### Çözülecek Sorunlar
(1) İtalya yolculuğu yazısında sözü edilen, son alınan defterin kapağı neyle kaplıdır?
(2) İtalya yolculuğu yazısında "Henüz uçak biletleri" ile başlayıp "bu yaz: gidelim!" ifadesine kadar uzanan bölümü, "uçak biletleri" ifadesini "tren biletleri" ile değiştirerek yeniden yaz.

Ekim 26, 2010

Çizme'ye, Hem de Bu Yaz!



Çizmeye değil, Çizme'ye! Ehe, öyle değil midir, küçük bir kız çocuğuna İtalya?

Henüz uçak biletleri alınmadıysa da, hem kendimin hem de yol arkadaşımın -ehe! "yol arkadaşı"!- hayalgücüne güvendiğimden sevinçlen paylaşmak istiyorum senlen ey insan: Bu yaz İtalya'ya gideceğiz biz! Biz, zamanın çocuk ruhları! Evet evet, dünyanın binbir türlü hâli var, ama ben istiyorum ki dünyanın bu hâli gerçek olsun bu yaz: gidelim!

Giderken kendime mutlaka bir defter edineceğim! Bir İtalya günlüğü. Hatta yol arkadaşımla beraber yazsak, ne güzel olur. Evet, ne güzel olur, diye düşündüm şimdi. Sevgili yol arkadaşım, ne güzel olmaz mı? Başka bir dilin konuşulduğu bir yerde, başka insanlar içinde, başka nefesler alan ve aldığı nefesleri başka türlü bırakanlar üstüne yazmak.

Hatta dönerken oradan da bir defter almak istiyorum kendime! Bugünlerde defter beni çıldırtan bir şey olmaya başladı. Maaş günü Kadıköy'e gidip elimdekini avucumdakini deftere yatırmak korkusundayım! Hafif sarı, kaygan kağıtlı sayfaları olan bir defter aldım mesela geçenlerde. Bayıldım ona, çok sevdim. Kapağı kırmızı kadife kaplı. Ki, kırmızı kadife de ne muhteşem bir şeydir!

### Sağlanan Bilgiler

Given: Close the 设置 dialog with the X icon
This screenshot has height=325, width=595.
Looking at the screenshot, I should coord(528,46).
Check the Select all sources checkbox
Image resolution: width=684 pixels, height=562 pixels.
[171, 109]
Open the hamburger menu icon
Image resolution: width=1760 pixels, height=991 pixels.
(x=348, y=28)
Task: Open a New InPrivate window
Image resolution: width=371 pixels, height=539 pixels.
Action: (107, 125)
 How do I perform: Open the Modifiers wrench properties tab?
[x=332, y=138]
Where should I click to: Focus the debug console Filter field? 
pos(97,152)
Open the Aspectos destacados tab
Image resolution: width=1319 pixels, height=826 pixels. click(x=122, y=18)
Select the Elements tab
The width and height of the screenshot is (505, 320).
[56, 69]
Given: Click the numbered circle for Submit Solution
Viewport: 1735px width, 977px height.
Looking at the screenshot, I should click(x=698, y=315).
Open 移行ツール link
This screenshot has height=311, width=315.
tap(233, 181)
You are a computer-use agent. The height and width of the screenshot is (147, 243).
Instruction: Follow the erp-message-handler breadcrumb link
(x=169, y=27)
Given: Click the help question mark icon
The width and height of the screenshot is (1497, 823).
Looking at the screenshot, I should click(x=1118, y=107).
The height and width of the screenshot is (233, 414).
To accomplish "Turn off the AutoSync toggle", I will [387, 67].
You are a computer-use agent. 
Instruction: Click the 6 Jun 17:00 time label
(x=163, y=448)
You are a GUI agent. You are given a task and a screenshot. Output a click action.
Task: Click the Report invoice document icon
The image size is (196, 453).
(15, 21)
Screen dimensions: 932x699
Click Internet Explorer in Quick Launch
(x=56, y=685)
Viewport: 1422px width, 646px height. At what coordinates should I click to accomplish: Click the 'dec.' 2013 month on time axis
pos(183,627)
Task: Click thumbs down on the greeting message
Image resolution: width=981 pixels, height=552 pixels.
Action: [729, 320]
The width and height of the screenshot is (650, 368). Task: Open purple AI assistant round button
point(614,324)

### Çözülmüş Görevler
(1) Kırmızı kadifeyle kaplıdır.

(2)
Henüz tren biletleri alınmadıysa da, hem kendimin hem de yol arkadaşımın -ehe! "yol arkadaşı"!- hayalgücüne güvendiğimden sevinçlen paylaşmak istiyorum senlen ey insan: Bu yaz İtalya'ya gideceğiz biz! Biz, zamanın çocuk ruhları! Evet evet, dünyanın binbir türlü hâli var, ama ben istiyorum ki dünyanın bu hâli gerçek olsun bu yaz: gidelim!